Dado que la vaguada del cauce en uve ubica el lecho del río un poco descentrado, se construye un puente con un solo vano sobre la vertical del cauce por lo que los estribos y muros de acompañamiento tienen diferentes proporciones -mucho más largo el izquierdo, desde zona naciente-. Se edifican colosales muros-estribos hasta los aterrazamientos de los taludes originales, a base de variada fábrica en la que predomina el mampuesto de canto rodado, piedra de variado cubicaje de granito, algo de sillarejo y fuerte componente aglutinante de mortero con cal grasa y refuerzos de ripio por doquier. Como continuación a estos muros y ya como auténticos estribos, dos gruesos pilares o pilastras de granito, con tallas extremas en soga y tizón, prácticamente a hueso y que recuerdan los propios trabajos de Villanueva en las edificaciones que hizo en El Escorial. Ligeramente retranqueadas, dos esbeltas pilas que hacen de basas y que terminan en sencillas molduras o salmeres en los que apoya un bello y perfecto arco de medio punto cuya bóveda es un perfecto trabajo de cantería así como las boquillas que muestran un dovelado primoroso. En tímpanos, vuelve a mostrarse el ahorro o economía de medios, pues se soluciona con austeros lienzos de mampuestos de canto rodado bien aglutinados hasta la línea de impostas. En la rasante o antepecho se alinean amplios sillares de granito que marcan canto y ancho de la calzada. Sobre ellos y a modo de pretiles, existían fuertes sillares longitudinales -como anchas lajas- que eran los guardaruedas pero que han quedado ocultos tras variados recrecidos de alquitrán en los últimos tiempos.
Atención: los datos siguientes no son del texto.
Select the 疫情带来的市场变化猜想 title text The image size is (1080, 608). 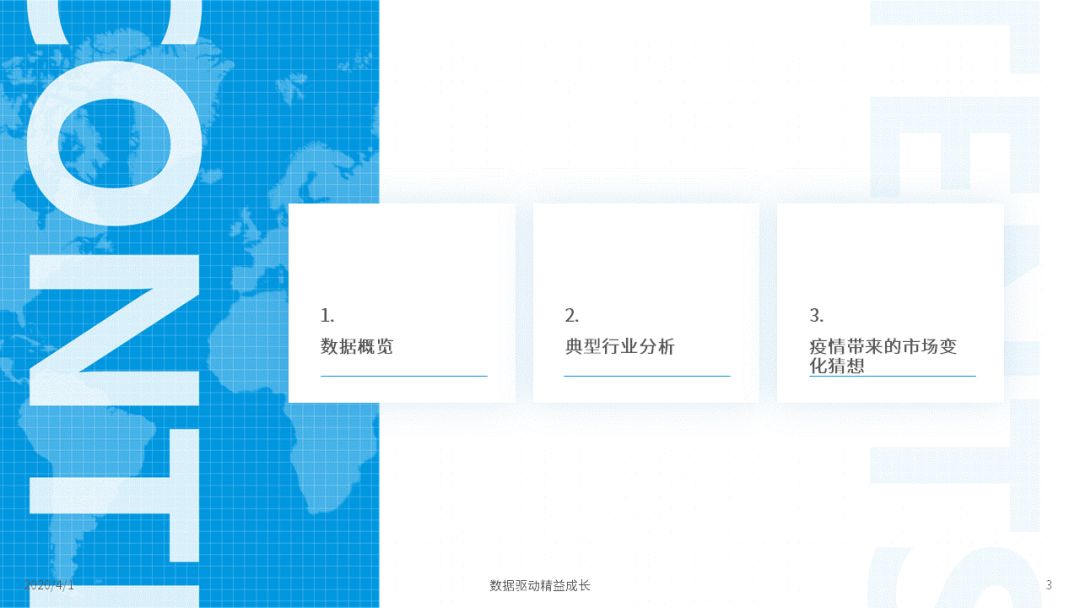pos(883,355)
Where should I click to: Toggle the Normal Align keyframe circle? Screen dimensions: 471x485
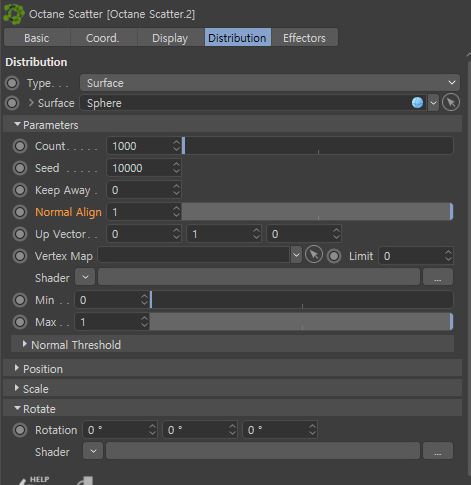point(20,212)
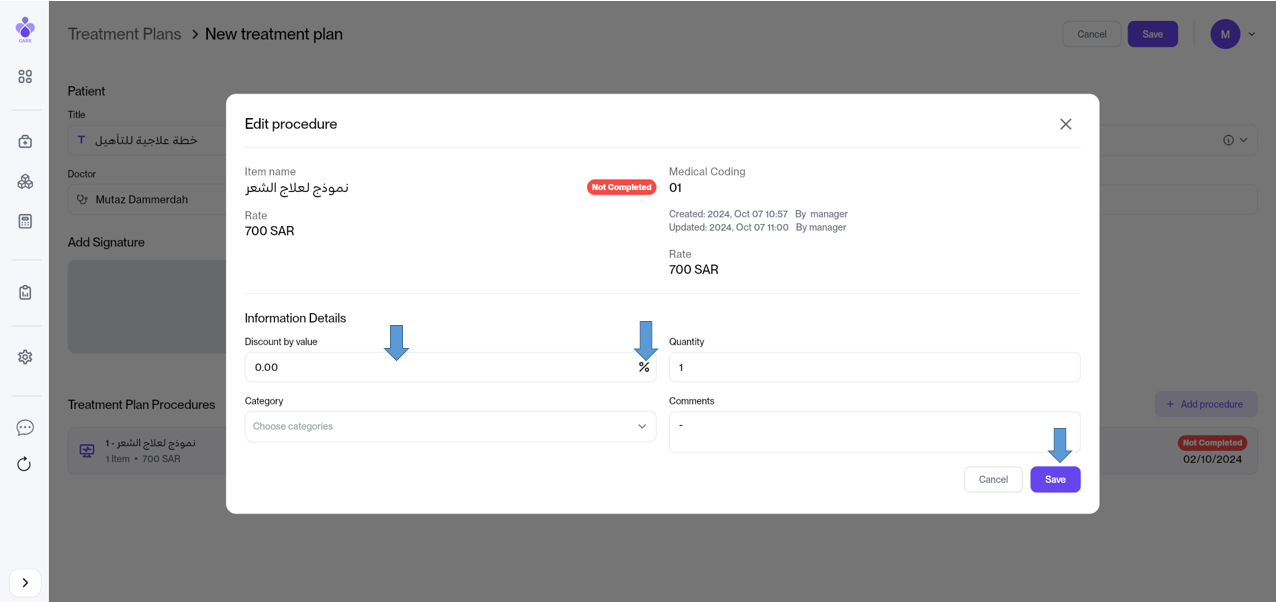1276x602 pixels.
Task: Open the chat bubble sidebar icon
Action: coord(25,428)
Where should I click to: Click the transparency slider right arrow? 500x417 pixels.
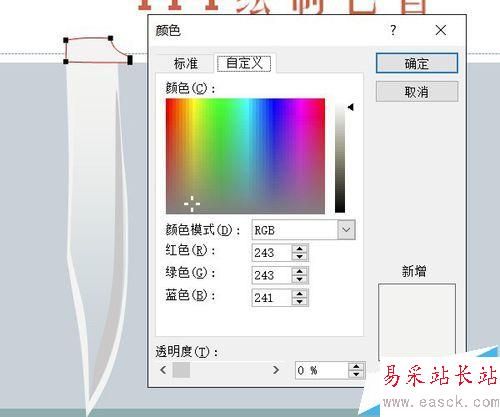276,370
Como coronación, viejas barandillas de hierro, de las estandarizadas en el Ministerio de Fomento para carreteras de segundo orden a principios del siglo XX.
Entre las reformas que ha sufrido en los últimos tiempos, cabe señalar la producida recientemente, en 2.015 pues se había detectado que en la curva en sentido ascendiente, se estaba desprendiendo el pretil original y debido a las presiones laterales que producían los vehículos pesados -algunos con 40 toneladas de MMA- al entrar en la curva, se estaban produciendo abombamientos en el muro de acompañamiento hasta el talud original. La información que facilitó el gobierno autonómico es la siguiente:
Final del formulario
El Consejo de Gobierno ha aprobado declarar la emergencia de las obras de rehabilitación del puente de la Cantina sobre el río Eresma, en la carretera CL-601, en el Real Sitio de San Ildefonso, en Segovia. Esta infraestructura autonómica constituye un eje de comunicaciones fundamental entre Castilla y León y Madrid, soportando un tráfico próximo a 5.000 vehículos diarios de media. Para esta actuación se destinarán 256.000 euros. Mediante esta actuación se ejecutará el refuerzo con piezas metálicas colocadas por fuera del puente y unidas entre sí por barras que actúan como tirantes. El puente ha experimentado un abombamiento y desplome hacia el exterior en el tímpano correspondiente a la zona de salida del arco en el muro de aguas abajo. La estructura está perdiendo estabilidad en los tres sillares que sobresalen del pretil por lo que es imprescindible la actuación inmediata a través de emergencia para evitar el corte total de la carretera. Consejo de Gobierno del 9 de abril de 2015. Castilla y León | Consejería de Fomento y Medio Ambiente.
Cómo llegar: Como decía, esta magnífica obra pontonera se encuentra en la actual carretera autonómica CL-601, concretamente en el PK 17 de la misma y existe un buen aparcamiento, también rehabilitado recientemente, en ambas cabeceras del puente. Destacar también -allí mismo- la preciosa fuente clasicista en granito berroqueño llamada de La Cantina; el puente es punto intermedio de varias rutas senderistas e históricas, como son los viejos caminos de la calzada romana de Segovia-La Fuenfría, el camino real de La Granja a La Fuenfría, la ruta de la Fuente de la Reina  o la senda real o Camino de las Pesquerías, entre otras.
Interesante es también el amplio recorrido de esta carretera nacional, ya sea como N-601, M-601, CL-601 o A-601 de la que hice un par de artículos para la revista Solo Camión en los números 276 y 277 de febrero y marzo de 2.013 y donde se pone en valor el interesante patrimonio lineal anexo que lleva aparejada esta ruta. 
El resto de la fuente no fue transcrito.